▶ TEXT EXCERPT
----------

A 19-year-old Washington State University student died at a fraternity house on Tuesday. A day earlier, a fraternity member at Arizona State University was found dead in his room, and a San Diego University student died Friday after attending a fraternity event.
Three fraternity-related deaths in less than a week have brought renewed scrutiny on Greek life at campuses across the country.
This is what we know about the most recent cases:
Washington State University
Tuesday's morning death may be alcohol-related, police in the southeastern city of Pullman said in a statement.
The death occurred at the Alpha Tau Omega fraternity house, where police officers and medics responded to treat a fraternity member who appeared to be unconscious and not breathing, according to police.
Fraternity members performed CPR until medics arrived but freshman Samuel Martinez had died, police said.
The fraternity's national office said the chapter was cooperating with authorities in the investigation.
"Alpha Tau Omega mourns the death of a member who passed away overnight," the fraternity said in a statement Tuesday, adding that counselors were offering students "assistance and support."
The national fraternity said it planned to send a team to the school "to work with chapter members and assist the university and law enforcement as needed."
A preliminary investigation indicated Martinez' death may be related to alcohol, Pullman police said.
The Whitman County Coroner will determine the official manner and cause of death, said police, adding that the investigation is ongoing.
Arizona State University
A male student was found dead in his room at the Greek Leadership Village at Arizona State University on Monday, school officials said in a statement.
Police are investigating and foul play is not suspected at this point, according to the statement.
Officials have not said how the student died.
The school said hazing was not a factor in the death, CNN affiliate KTVK reported.
San Diego State University
The death of a San Diego State University student following a fraternity event has been ruled an accident, according to the county medical examiner.
Dylan Hernandez, 19, was hospitalized Thursday, the morning after the fraternity event, the university said in a statement.
Hernandez suffered blunt force head injuries after falling from his elevated bunk bed, the San Diego County Medical Examiner's Office said.
Toxicology results are still pending and the autopsy report is not yet final, said Alex Saint, a spokeswoman for the county.
University President Adela de la Torre suspended 14 fraternities under the Interfraternity Council (IFC) one day after Hernandez was taken to the hospital. She also said police had uncovered information that "a fraternity was involved in possible misconduct."
On Tuesday, she announced the university would create two task forces on substance misuse and student safety.
"This is part of a larger issue facing college and university campuses nationwide and we want to ensure SDSU is leading the conversation regarding student safety and well-being," de la Torre said in a statement.
A student told CNN affiliate KGTV Hernandez had fallen off his bunk bed but seemed to be asleep. His friends helped him back to bed. In the morning, he was foaming at the mouth, the student told the news station.
Hernandez had no pulse when he was found by his roommate Thursday morning, the medical examiner's office said, and he was pronounced dead Friday.
It's unclear what the fraternity event was. CNN has reached out to the university for clarification but has not heard back.
"As part of the investigation process, officers are examining all aspects and details of the case involving the student who was hospitalized on Thursday," the university said in a statement. "We understand that incidents prompt questions. To protect the integrity of the investigation, details are limited."
Six IFC fraternities were already suspended before the student's death, the university said, and four others were under investigation.

----------

▶ DATA SECTION
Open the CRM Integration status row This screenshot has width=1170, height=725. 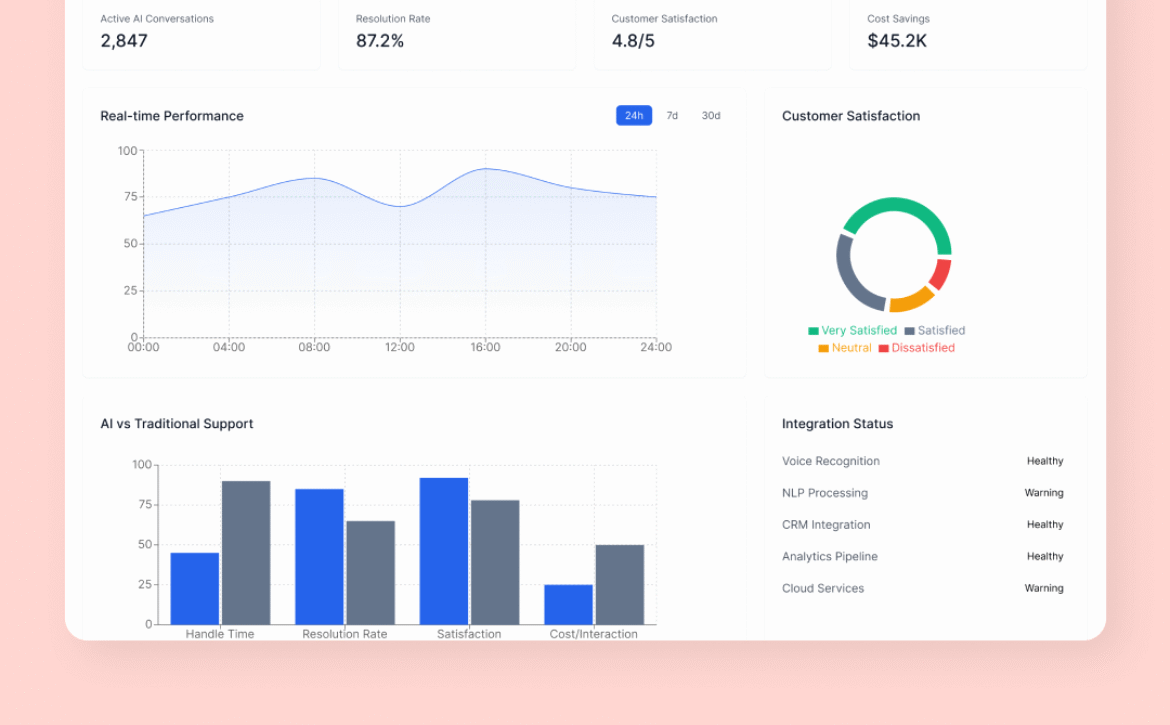point(826,525)
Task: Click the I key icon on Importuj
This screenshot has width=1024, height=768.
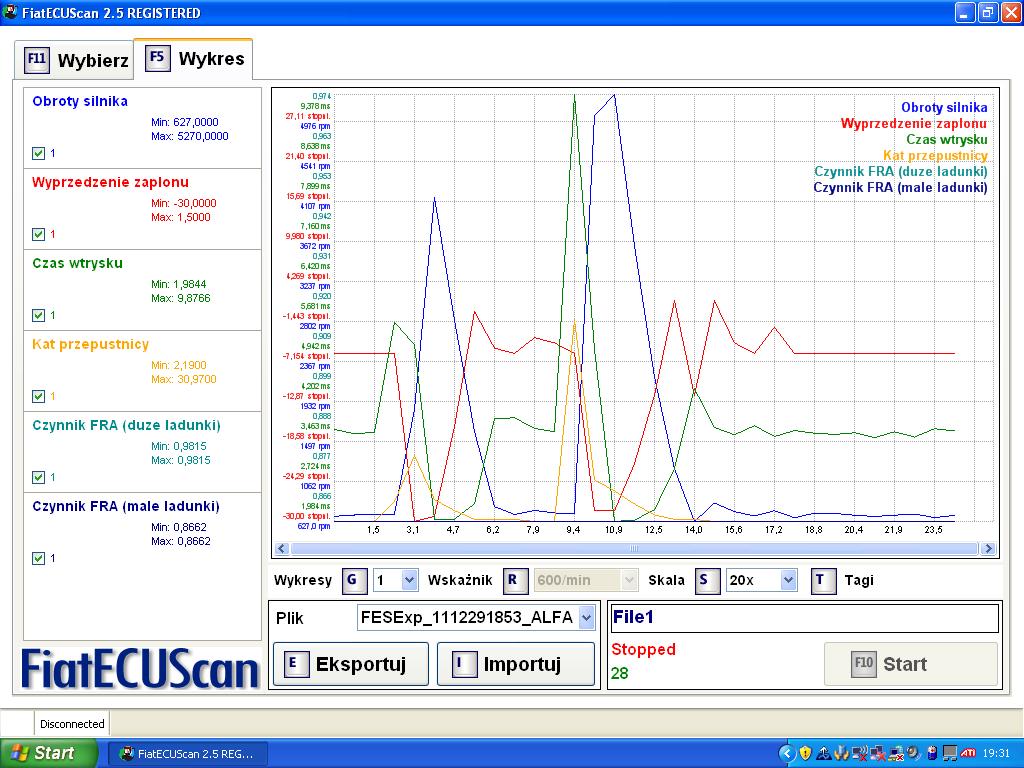Action: tap(464, 664)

----------

▶ COMPLETE THE FOLLOWING
(a) Pull out everything in the article on fraternity deaths from "Fraternity members performed" down to "in the investigation.".
(b) For each statement, say whether it agrees with the article on fraternity deaths, answering yes or no and quoting the words that decide it. (i) Samuel Martinez was a freshman. (ii) Arizona State officials said foul play is suspected. (iii) The university president suspended 14 fraternities under the Interfraternity Council.
(c) According to the article on fraternity deaths, who will determine the official manner and cause of Martinez' death?
The lines have nothing to do with the article on fraternity deaths.

▶ ANSWERS TO THIS EXERCISE
(a)
Fraternity members performed CPR until medics arrived but freshman Samuel Martinez had died, police said.
The fraternity's national office said the chapter was cooperating with authorities in the investigation.

(b)
(i) Yes: "freshman Samuel Martinez had died"
(ii) No: "foul play is not suspected at this point"
(iii) Yes: "suspended 14 fraternities under the Interfraternity Council (IFC)"

(c) The Whitman County Coroner.